Tutorial
Themes and modes: build as many as you like, maintain one system
Light, dark, high contrast, a brand variant. Most teams keep each theme as a separate copy that quietly drifts. Zaklad models themes as one system whose variants inherit from each other, so each theme holds only what makes it different. Here is how semantic tokens carry the theme, how the inheritance works, how to switch and add themes, and what a theme becomes in Figma and in code.

Most products run more than one theme. A light one and a dark one at least, often a high-contrast pass for accessibility, sometimes a tinted variant for a sub-brand or a marketing surface. The trouble is how they are usually built: each theme is a separate copy of the colours, maintained by hand. Change a brand blue and you change it in every theme and hope you caught them all. Add a colour and you have to remember to give it a value in dark, in high contrast, everywhere. For a design lead that is a rebrand that never quite finishes. For whoever owns the tokens, it is the same edit done three or four times, with all the drift that invites.
Zaklad treats themes as one system with several faces, not several systems running in parallel. Every project ships with Light and Dark wired up from the first day, you add as many more as you need, and the themes inherit from one another so each one stores only what makes it different. This guide covers how semantic tokens carry the theme, how that inheritance model works, how to switch and add themes in the editor, and what a theme becomes once it lands in Figma and in your generated code. You can follow most of it without an account, though by the end you may want to point a project at your own brand and watch it.
Semantic tokens: the layer that carries the theme
Themes only make sense once semantic tokens do, so start there. Tokens in Zaklad live in three layers. Foundation is the raw material: the actual palette, the real colours, the dimension and type scales. Semantic names that material by role, like color.text.default, color.surface.default, color.border.default or color.container.primary.default. Component maps those roles onto specific parts.
Here is the part that makes theming work. A semantic colour token does not hold a colour. It holds a reference to a foundation colour, and which foundation colour it points at is decided per theme. In Light, color.text.default points at a near-black step in the palette; in Dark, the very same role points at a near-white one. The role stays constant, what it resolves to changes with the theme. A component asks for color.text.default and never has to know which theme is active.
That is the whole mechanism, and it is why a theme is colour and nothing else. You are not redrawing your palette for dark mode, you are repointing a fixed set of roles at the one shared palette. Spacing, type and sizing have semantic tokens too, but each points at a single foundation value and never varies by theme, so they sit outside theming entirely. Because every component is built on semantic roles rather than raw colours, anything you build themes automatically, in every theme you have, the moment it exists.

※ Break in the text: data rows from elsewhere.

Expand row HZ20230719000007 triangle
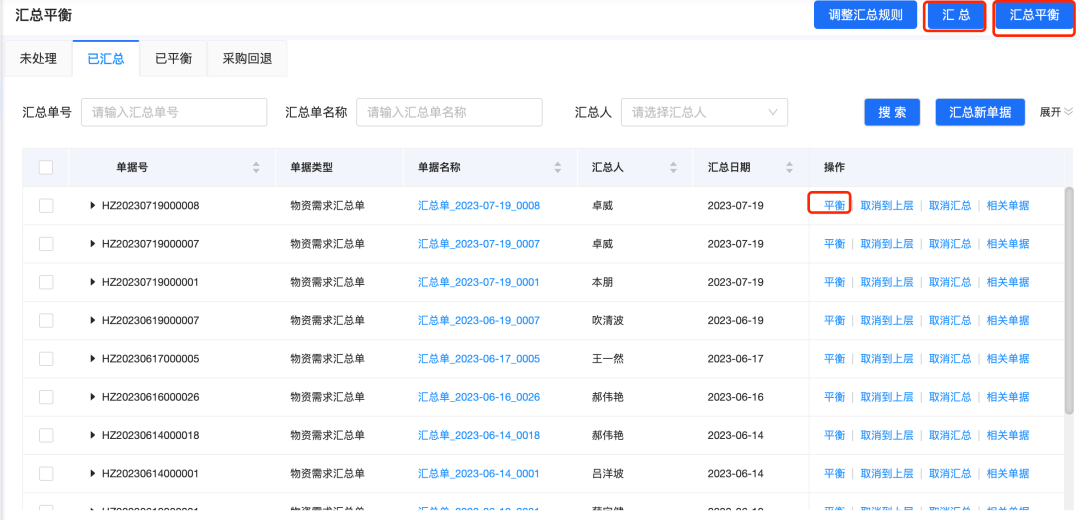 coord(93,244)
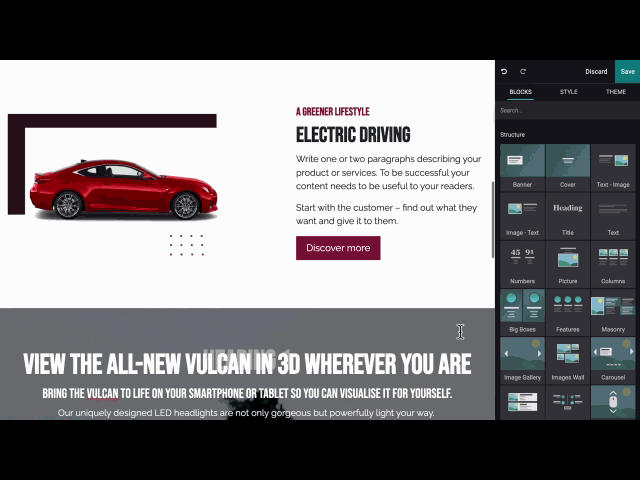Click the Discard button
The height and width of the screenshot is (480, 640).
point(596,71)
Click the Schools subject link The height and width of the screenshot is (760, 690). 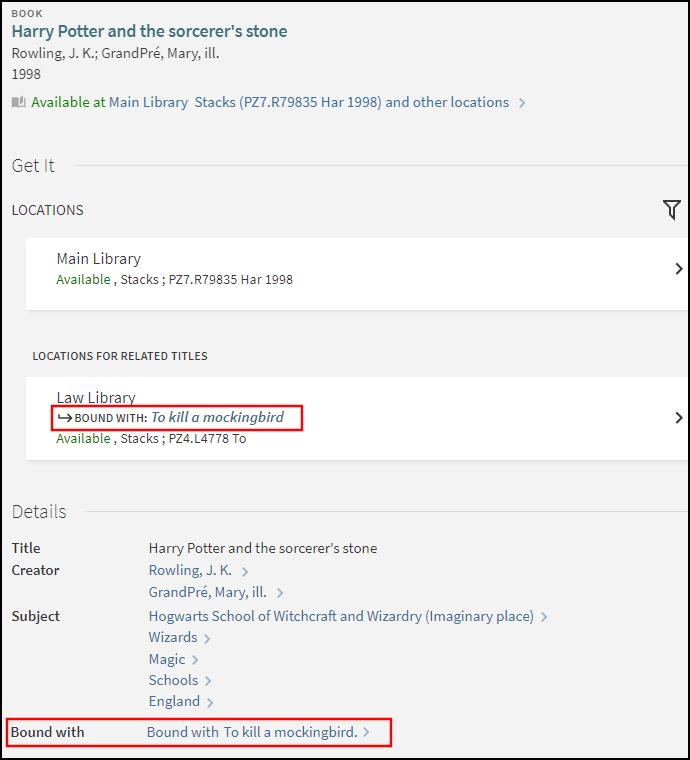pyautogui.click(x=173, y=680)
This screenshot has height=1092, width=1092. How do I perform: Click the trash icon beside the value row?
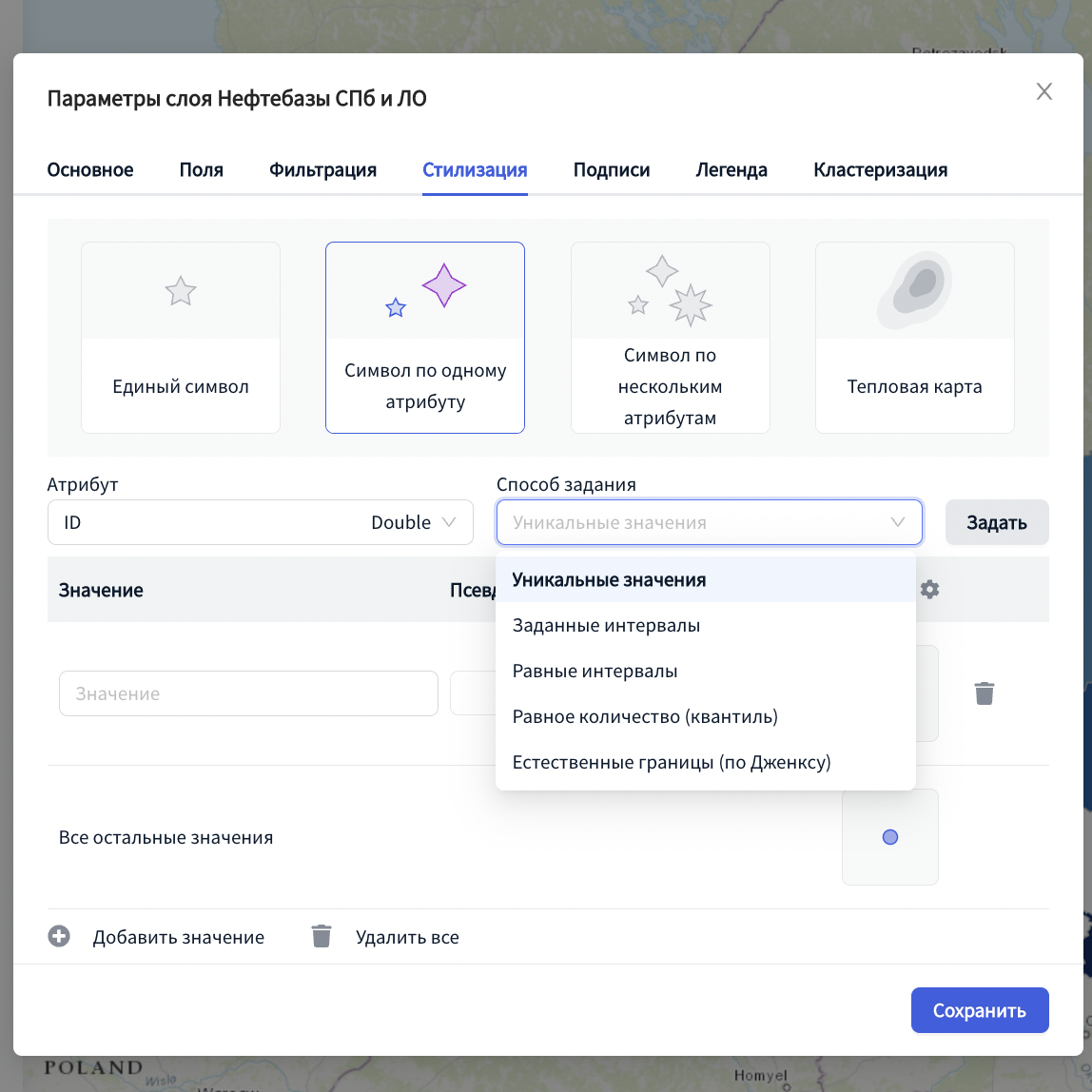pos(985,693)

It is worth seeing the resolved values side by side, because this is what every downstream tool eventually receives. Each role lands on a real colour in each theme, and the role name is the thing that stays constant:
Light Dark
color.text.default #1D1F23 #F3F5F8
color.container.primary.default #5B76E2 #7A97FD
color.border.default #B5BBC2 #5E646BThemes, modes, and what to call them
One word, three houses. In the editor, the thing you build is a theme, and that is the word the product uses. When it lands in Figma it becomes a mode on a variable collection, because mode is Figma's word for the same idea. When it lands in code it becomes a named theme you select on the provider. It is the same construct throughout, so if you have been told a design tool wants modes and your developer talks about themes, they are describing one thing from two sides. Zaklad is the bit in the middle that keeps the two in step.
The inheritance model
This is the part worth slowing down for. Themes are arranged in a tree. Light is the root and the default. Dark is created as a child of Light. A child theme inherits every semantic colour from its parent, and overrides only the ones that should differ. Dark does not restate the whole palette mapping, it says "text is light here, surfaces are dark here" and lets everything it has no opinion about fall through from Light.
You can fork again from any theme, as deep as you like. A High Contrast theme can inherit from Dark, override the two or three colours that need to be harsher, and pick up the rest of Dark unchanged. The chain holds the relationships so you do not have to.
Light (root, default) color.text.default -> slate.900
color.container.primary.default -> indigo.500
Dark (inherits Light) color.text.default -> slate.50 (override)
color.container.primary.default -> indigo.400 (override)
High Contrast (inherits Dark) color.text.default -> slate.0 (override)
color.container.primary.default -> (inherited from Dark)Resolving a colour is then a simple walk. Ask a theme for color.text.default: if it has its own override, use it. If it does not, ask its parent. Keep walking up the chain until a value is found, and if nothing along the way has overridden it, fall back to the role's own default. Override wins, otherwise inherit. It is recursive, it is linear, and there are no precedence surprises to keep in your head.
Now follow what that buys you. Foundation is shared, so the palette has one home. Change slate.900 once and every theme that resolves a role to it updates at once, in the editor, in Figma, in code, no sweep required. Because a derived theme stores only its differences, a new variant is a handful of overrides rather than a full copy of the system. And a deep chain means a specialised theme like High Contrast tracks its parent automatically: adjust Dark and High Contrast moves with it, except for the few colours it has deliberately pinned.
Model the difference once, inherit the rest. A new theme is the few colours that change, not a copy of everything that does not.
The point of theme inheritance
Switching themes in the editor
You work on all of your themes in one place. In the semantic column, the header carries a small view switcher: All themes, then one entry per theme, Light, Dark, and any you have added. It is how you change which theme you are looking at, without leaving the editor or losing your place.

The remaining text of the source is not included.